There is no thing of worth to be possessed,
No form man's art or God's may draw or dream,
No moment of the mind, no beauteous breast...
For lo! the world's fierce heart is fiercely cold
And I walk on in it as one beside

The flowing smoothness of a summer stream
And know no more than many things have died;
No more than this-which I shall know until
As any autumn leaf the west wind whirls
I fade the full length of an autumn hill
And spinning 'cross a stream that has no tide
I settle through the surface to a bed

Already occupied

Where lo!
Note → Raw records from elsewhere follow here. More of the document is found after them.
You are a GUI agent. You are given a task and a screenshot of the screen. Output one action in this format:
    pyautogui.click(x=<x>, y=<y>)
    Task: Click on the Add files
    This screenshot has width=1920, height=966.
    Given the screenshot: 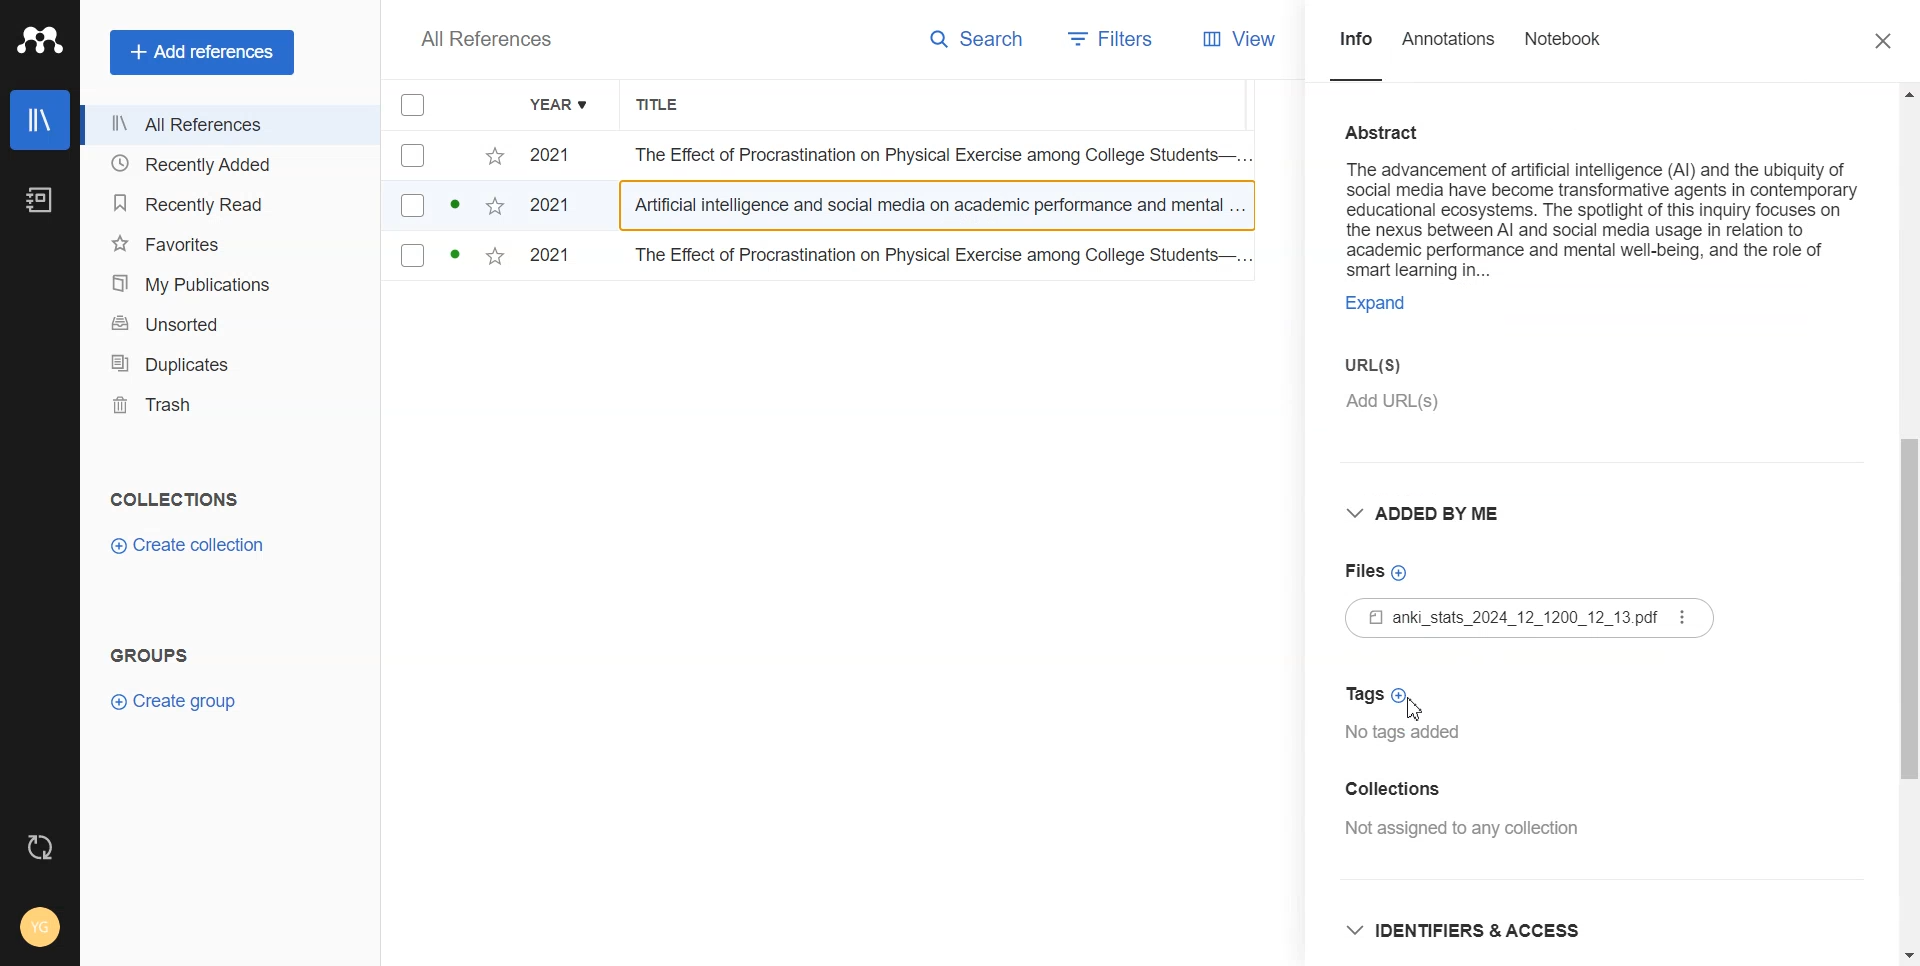 What is the action you would take?
    pyautogui.click(x=1374, y=573)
I too shall lie, another leaf
With those already dead."


And so he wanders on, companioned still

By fear and love-they are his only crown!
But if one listen, e'er that autumn hill
Be reached, e'er he-a leaf-has faded down
Lo! in another hour e'er dawn is day
A voice without a voice

Within the man will say...

"O, still and silent Spirit in my heart

Err thou no more alone, but wed with me
Forever, for I cannot live apart
Knowing as I have known from thy sweet birth
Beauty is born but lives not long on earth...

That Thou, who wear'st the soul of it in thee,
Must soon depart...

For soon,

Like any ship that puts into a blue lagoon,

Must Thou leave me alone,

A breeze-borne blazing wreck beneath a midnight moon
That scuds before the white-caps sough and croon
Hull down across the skyline of the sea.